Congressman Roy Blunt wasted no time reaching out to Tom Schweich Monday, hours after the former U.S. ambassador and Washington University law professor told reporters he was interested in running for the Republican nomination for U.S. Senate.
"Roy Blunt would welcome Mr. Schweich's support in our campaign," said spokesman Rich Chrismer in a statement sent to The Notebook. "As Senator Bond said last week, Roy has the desire and the ability to unite our party which is why he has wide and broad support from grassroots volunteers to Missouri's elected officials," Chrismer added.
The news of Schweick's political interests comes just days after the Blunt campaign unveiled a round of endorsements from public officials in a clear attempt to reset a campaign that's been hobbled by an early round of unfavorable media reports.
Last Thursday morning, Roll Call reported that Blunt had signed on Karen Mohan day for his fundraising efforts. Later in the day, the campaign announced the backing from 71 state House lawmakers. On Friday, Sen. Kit Bond and Rep. Jo Ann Emerson flew around the state, touting their backing of the Ozarks Congressman.
Now comes news that former State Treasurer Sarah Steelman isn't the only Republican rival eyeing Blunt in a primary.
"This has a potential to cut majorly into Roy's fundraising base," said one St. Louis Republican, speaking freely on the condition of anonymity. "These are some big names lining up behind Schweich. Big money Republicans that give $2 or $4-thousand dollars every cycle," the Republican continued.
But Chrismer noted that Blunt has been the only candidate to directly engage likely Democratic nominee Robin Carnahan.

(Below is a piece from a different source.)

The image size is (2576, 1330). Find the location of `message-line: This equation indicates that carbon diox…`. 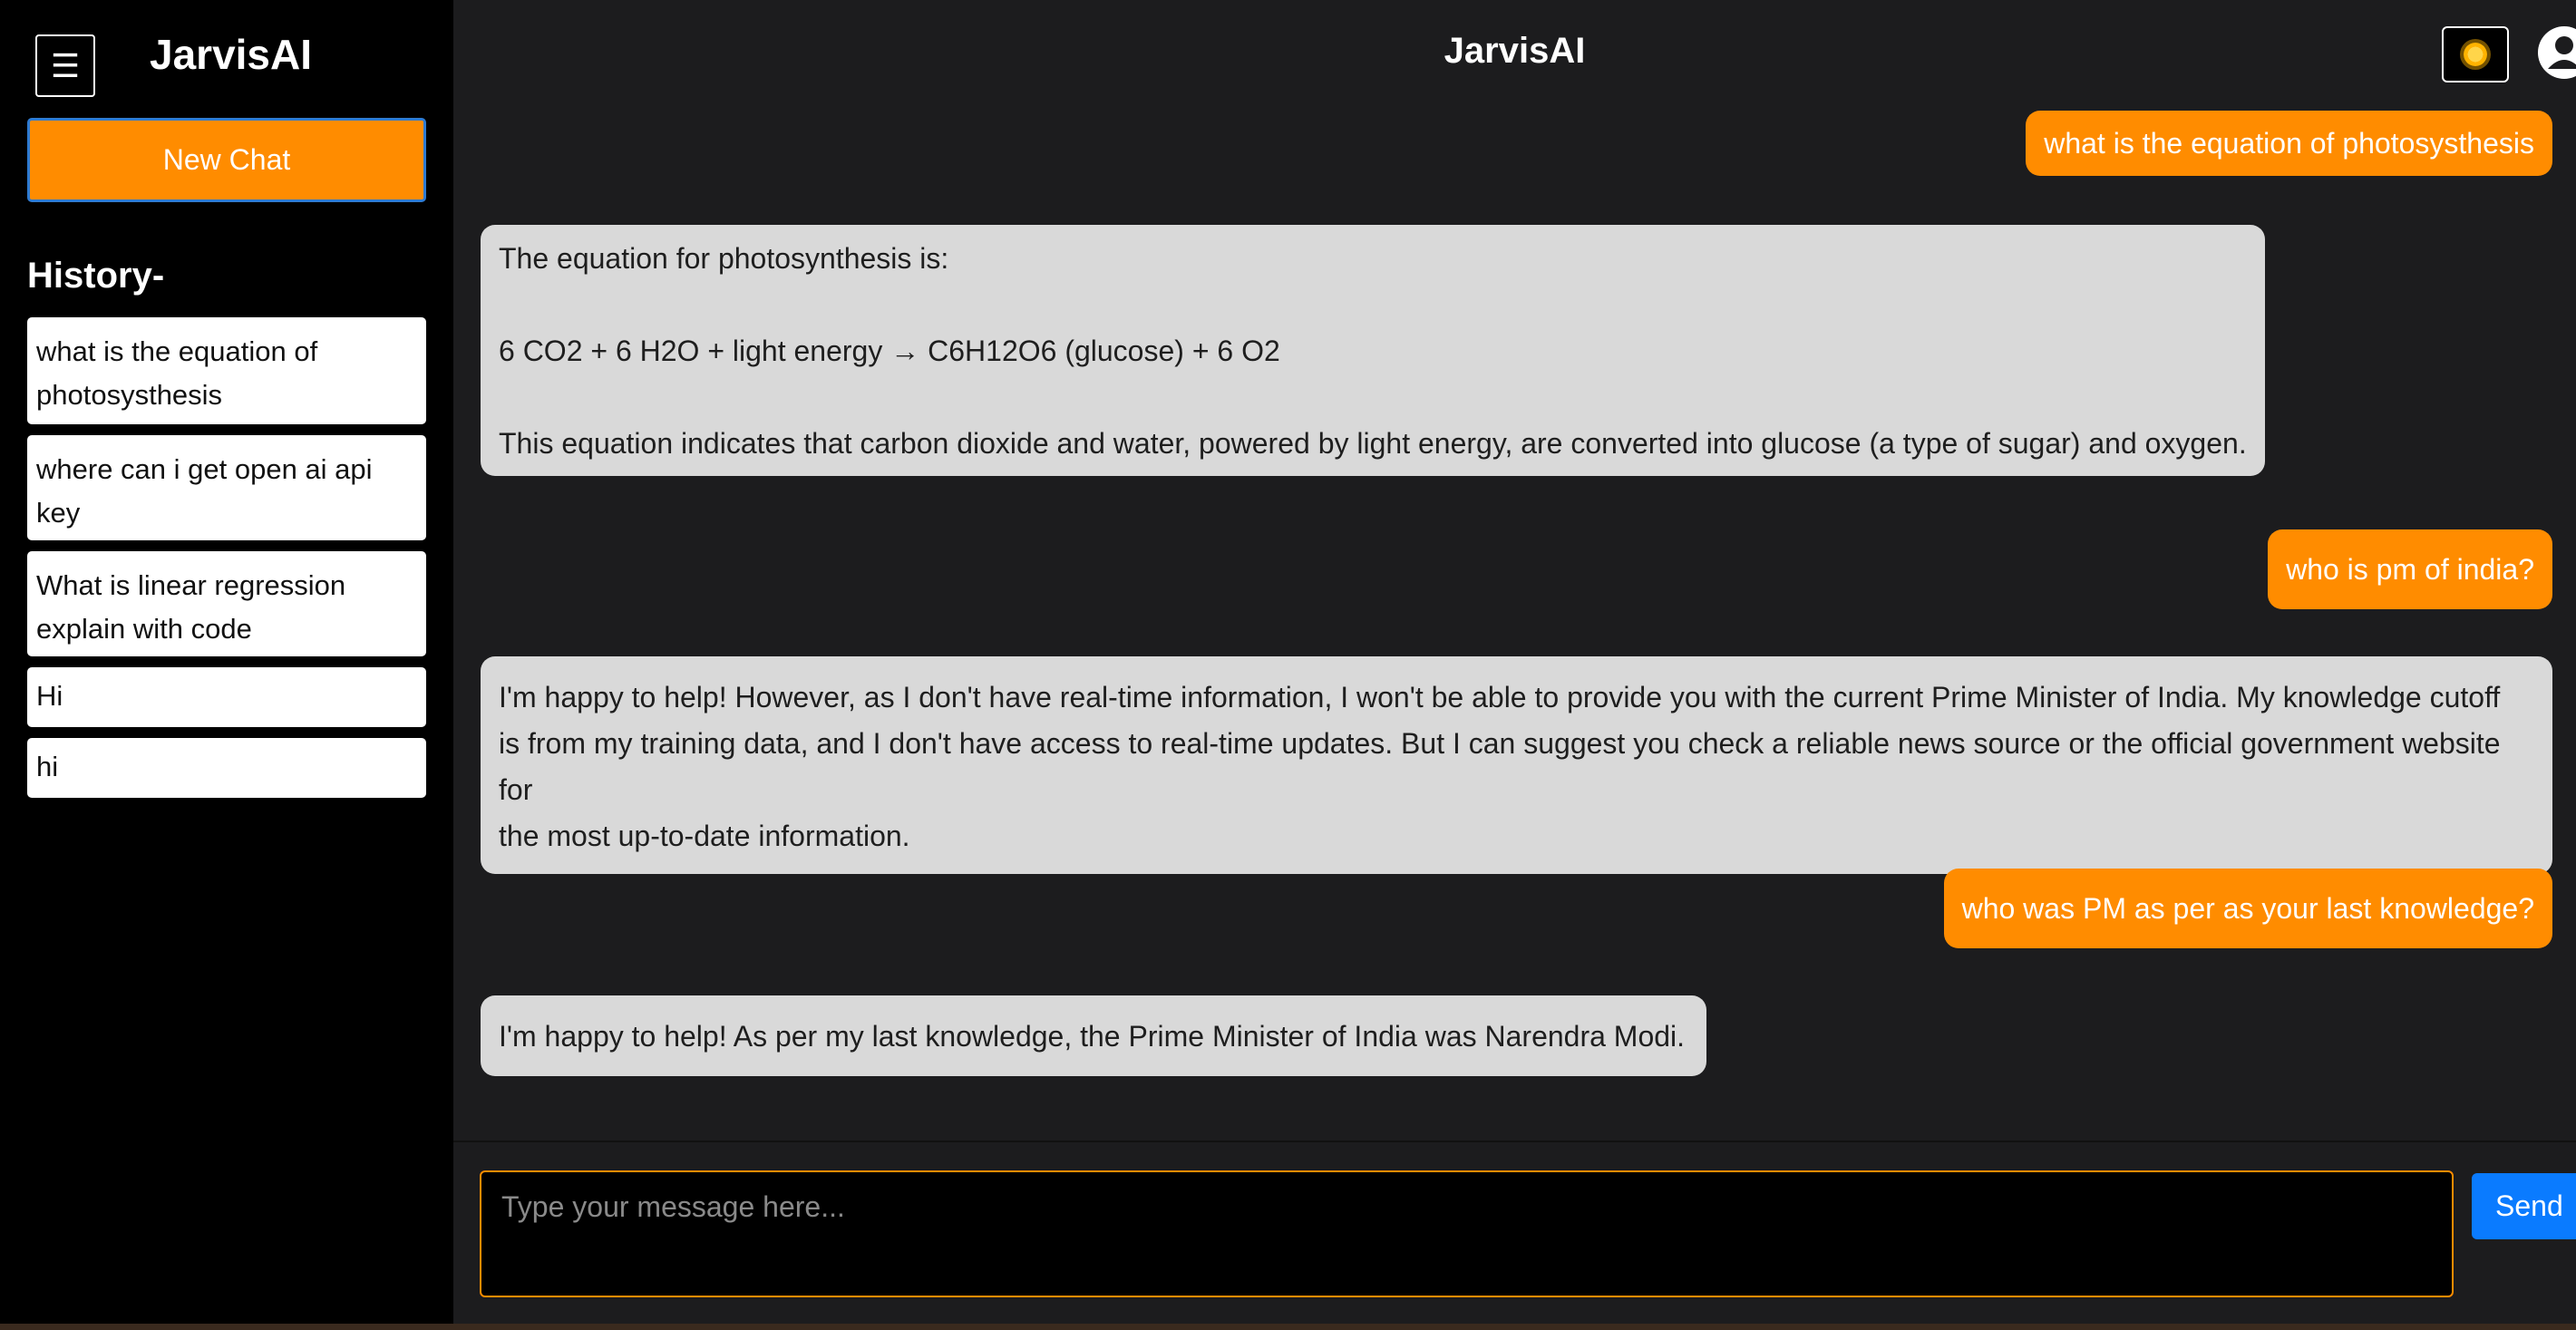

message-line: This equation indicates that carbon diox… is located at coordinates (1373, 444).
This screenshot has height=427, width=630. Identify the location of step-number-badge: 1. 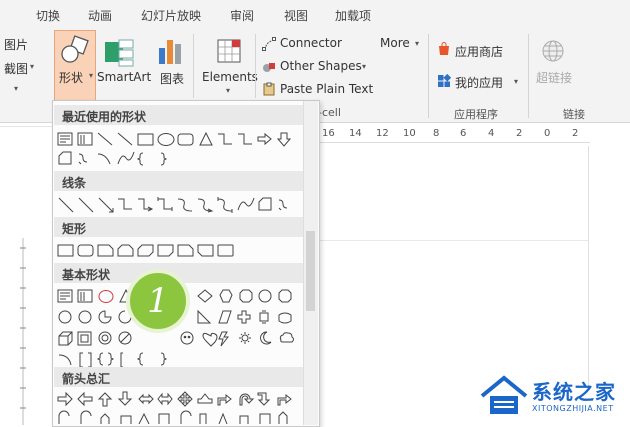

"Roy Blunt appears to be the only one willing to draw contrast with Robin Carnahan or compare his record on the issues with hers," Chrismer said. "If we are going to prevent the national Democrats from total one-party control in Washington, we need a candidate like Roy Blunt who is going to stand up for Missouri common sense and fight and win to put Missouri's future first," Chrismer said.